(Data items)
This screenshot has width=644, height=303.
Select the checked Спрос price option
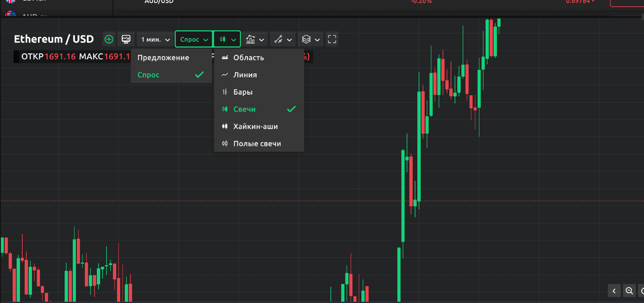click(x=171, y=75)
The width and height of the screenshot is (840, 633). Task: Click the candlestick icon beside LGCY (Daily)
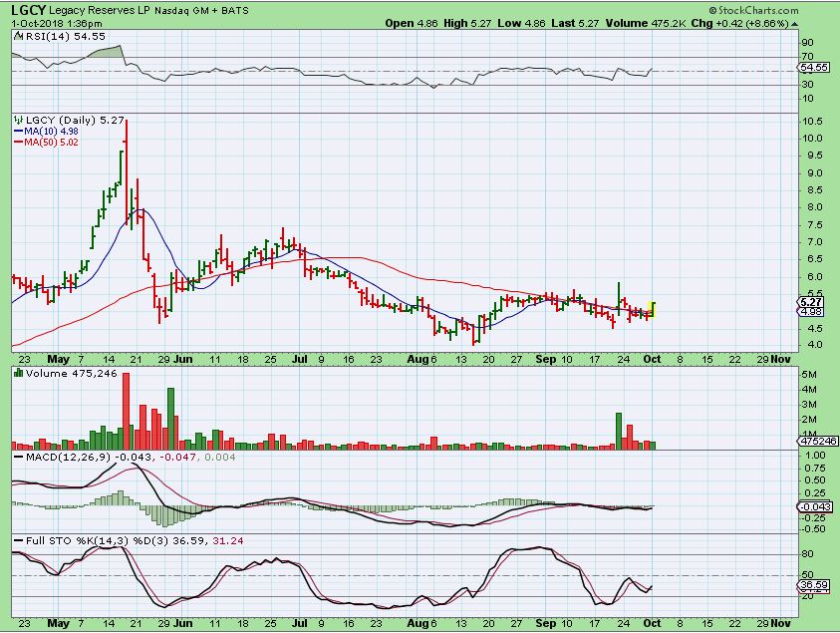[x=19, y=120]
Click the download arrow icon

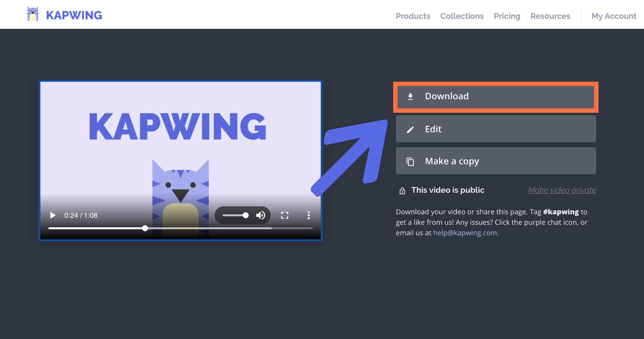[x=410, y=96]
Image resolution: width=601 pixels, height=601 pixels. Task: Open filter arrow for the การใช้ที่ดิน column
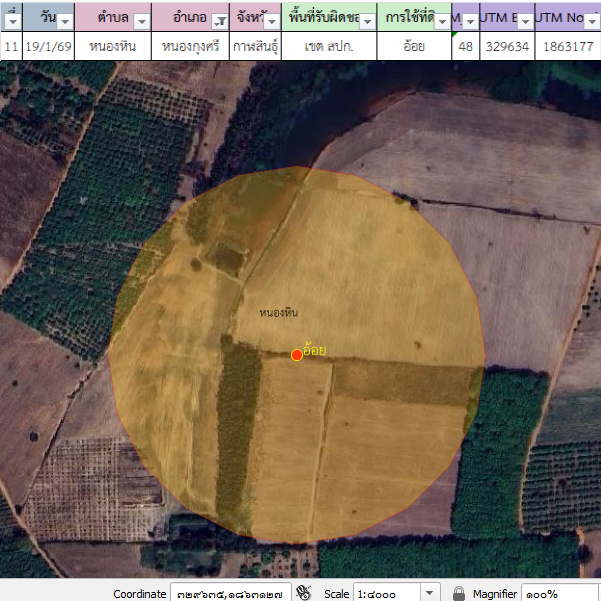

Assigned task: Return every entry exactly, dropping the pictures.

Answer below:
This screenshot has width=644, height=303.
Select the checked Спрос price option
click(x=171, y=75)
The width and height of the screenshot is (840, 633). Task: Click the candlestick icon beside LGCY (Daily)
[x=19, y=120]
Click the download arrow icon

[x=410, y=96]
Image resolution: width=601 pixels, height=601 pixels. Task: Open filter arrow for the การใช้ที่ดิน column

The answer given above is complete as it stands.